System Architecture | Ultra-Low Latency HFT Simulator

Pipeline Overview

The system is a pipeline of six components connected by lock-free SPSC (Single-Producer Single-Consumer) queues. Each component can be pinned to a dedicated CPU core for maximum throughput and minimum latency.

Market Data Feed (FIX Protocol)
      |
      v
[Market Data Handler] --SPSC queue--> [Order Book Engine]
      (Core 2)                              (Core 4)
                                                |
                                                v
                                       [Strategy Engine] --> [Execution Engine]
                                          (Core 6)              (Core 8)
                                                |
                                          [Risk Manager]
                                        (pre-trade checks)
                                                |
                                       [Performance Monitor]
                                          (Core 10)

Data Flow

FIX messages arrive from the market data feed
Zero-copy parser extracts fields via string_view into the raw buffer
Parsed messages pass through a lock-free SPSC queue to the order book
Order book updates price levels using price-time priority
Updated book state triggers strategy signal generation
Signals pass through the risk manager for pre-trade validation (~20ns)
Approved orders route to the execution engine via another SPSC queue
Execution reports feed back for position tracking

Threading Model

Thread	Core	Components	Communication
Main	2	MD Handler + Order Book + Strategy + Risk	Produces to order queue
Execution	8	Execution Engine	Consumes order queue, produces exec reports
Logger	any	Background log drain	Consumes log queue

The main hot loop runs market data parsing, order book updates, strategy signal generation, and risk checks on a single thread to minimize queue hops. The execution engine runs on a separate thread since it simulates exchange latency.

Key Data Structures

Order Book

Bids: std::map<Price, PriceLevel, std::greater<>> (descending by price)
Asks: std::map<Price, PriceLevel> (ascending by price)
Order lookup: std::unordered_map<OrderId, OrderBookEntry*> for O(1) cancel
Price levels: intrusive doubly-linked list of orders (O(1) insert/remove)
Trade output: std::span over thread_local static array (zero allocation)

Fixed-Point Prices

All prices stored as int64_t with 2 decimal places. For example, $150.50 is stored as 15050. This eliminates floating-point overhead and enables exact comparison — critical for price-time priority matching.

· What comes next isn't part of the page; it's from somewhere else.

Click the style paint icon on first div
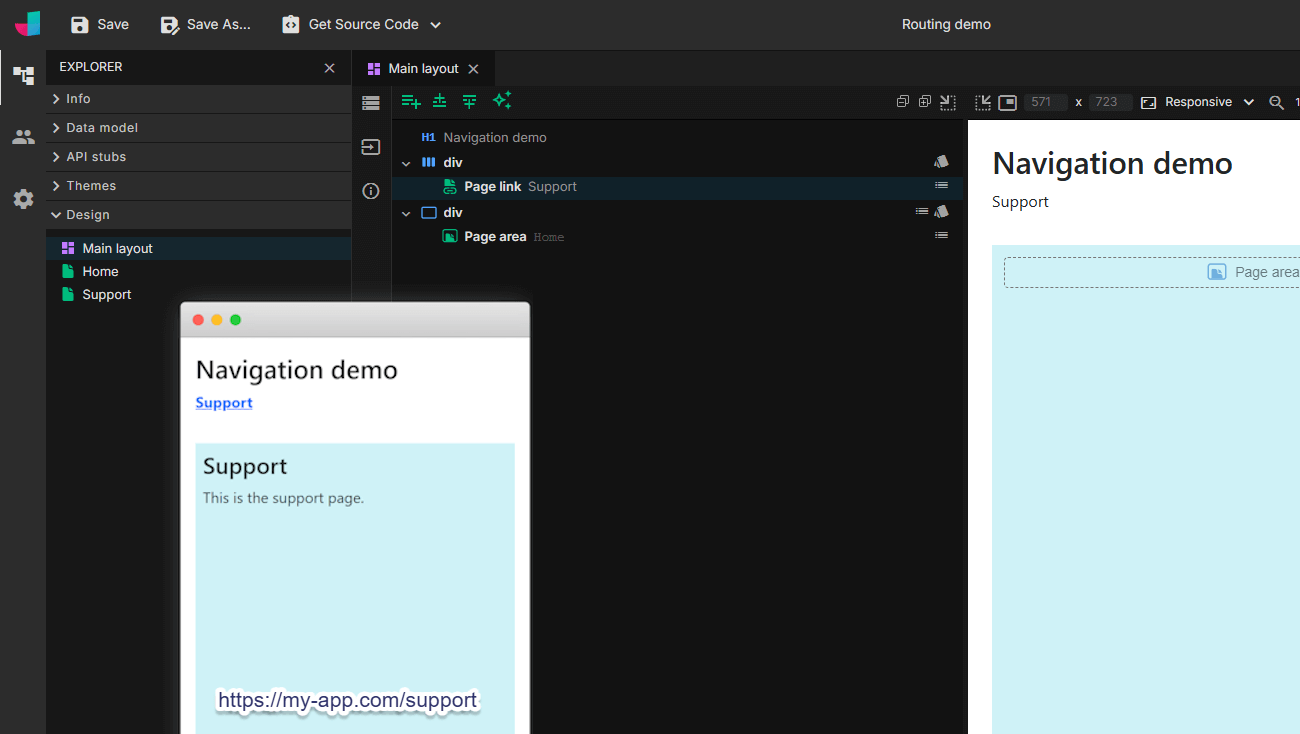1300x734 pixels. [x=941, y=162]
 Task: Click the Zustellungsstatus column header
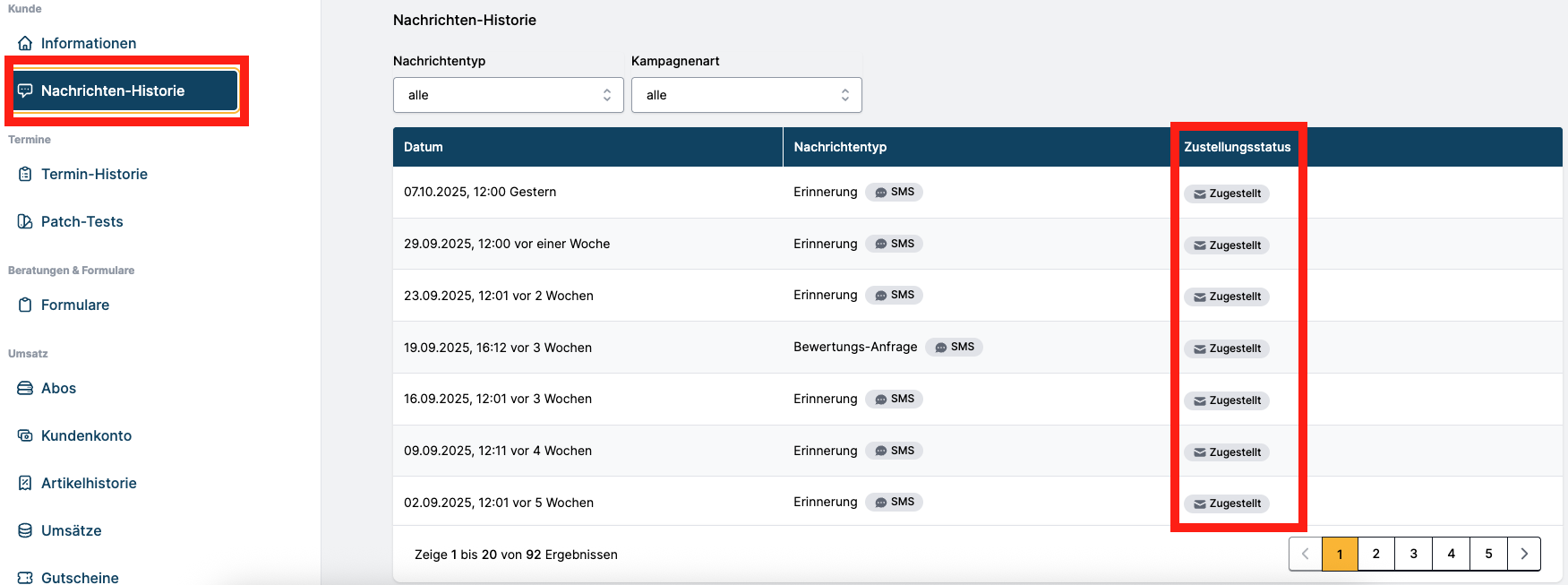click(1237, 147)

Lock-Free SPSC Ring Buffer

Power-of-2 capacity for efficient index masking (index & (Capacity - 1))
Producer: write data, then store(tail, memory_order_release)
Consumer: load(tail, memory_order_acquire), then read data
Head and tail on separate cache lines (alignas(64)) to prevent false sharing
Heap-allocated buffer (single allocation at construction, not on hot path)

Memory Pool

Contiguous pre-allocated array (single heap allocation at startup)
Index-based intrusive free list
O(1) allocate: pop from free list head
O(1) deallocate: push to free list head
Single-threaded — no atomics overhead needed

Design Decisions

Cache-Line Alignment

alignas(64) on all hot data structures prevents false sharing between CPU cores. Head and tail indices of the SPSC queue are on separate cache lines.

Acquire/Release Ordering

Uses the minimum necessary memory ordering. seq_cst is never used — it adds unnecessary overhead. Own-index loads use relaxed since only one thread writes.

Zero-Copy Parsing

FIX parser uses string_view into the raw buffer. Tag lookup via a flat array indexed by tag number gives O(1) field access.

No Exceptions

Compiled with -fno-exceptions -fno-rtti. All error handling via return codes. Eliminates exception table overhead and enables better code generation.